“Did you know that the original script for The Dukes of Hazzard had the General Lee painted grey for the confederacy? It did. Rumor has it that George Barris commented that it would be very hard to see the car in the Georgia woods if it were grey. He suggested that it be painted a very common color that is found in every auto shop in the country– Engine block orange. That, my friends is how the orange car was born!” –John Schneider (Bo luke)
A trailer load of General Lees ready for “Dukes of Hazzard” disposal. Seeing all these beauties in person must have been incredible. Makes me so pissed they were destroyed.
Fresh General Lee Dodge Chargers loaded on a car carrier going to work…
The Dukes of Hazzard stockpile of 1969 Dodge Chargers and other show cars…
John Schneider and crew filming on the set of The Dukes of Hazzard.
“This is how the General Lees often landed. Which is also why Warner Brothers never net me actually jump the darned thing! Thank you WB!” – John Schneider (Bo Luke)
Estimates say well over 200 1969 Chargers were destroyed in jump scenes and stunts on the show.

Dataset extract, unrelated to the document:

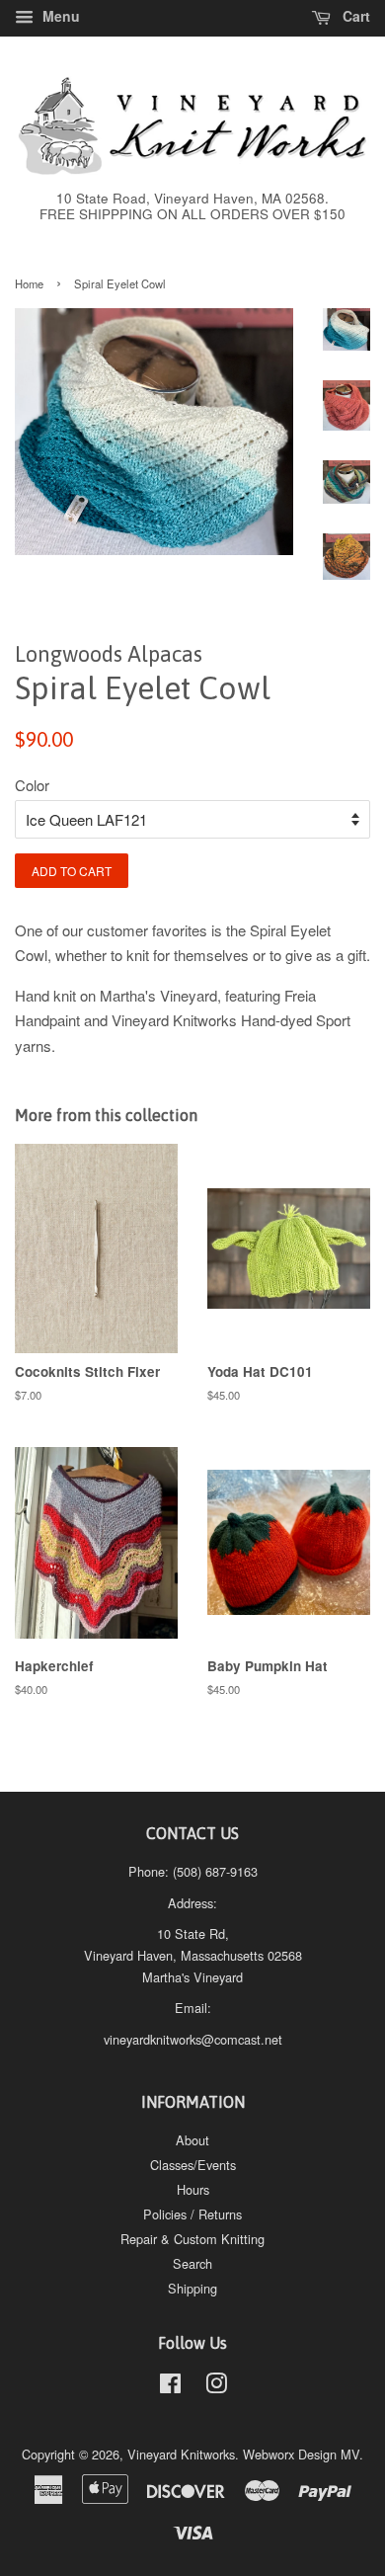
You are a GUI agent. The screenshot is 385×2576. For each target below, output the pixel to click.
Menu (59, 16)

John Schneider puts the estimate at over 300 (329 he said)! When the network pulled the plug on Dukes, Warner Brothers contacted Wayne Wooten in Keysville Virginia, the President of the Dodge Charger Registry and offered 17 remaining General Lees for purchase by his members for the cost of $3000 each, regardless of condition.
Each member had to sign a contract agreeing never to use the cars in any advertising. Wayne was presented with the last close up General Lee by the studio as he had been in constant contact with them and they appreciated his dedication to the show, and interest in preserving what was left of arguably the most famous car in the world at that time.
Wayne later also obtained a 2nd original General Lee that had been jumped in the show, and then hung on a billboard in the Hollywood area to advertise the show. The cars were purchased by members of the Registry as far away as Australia.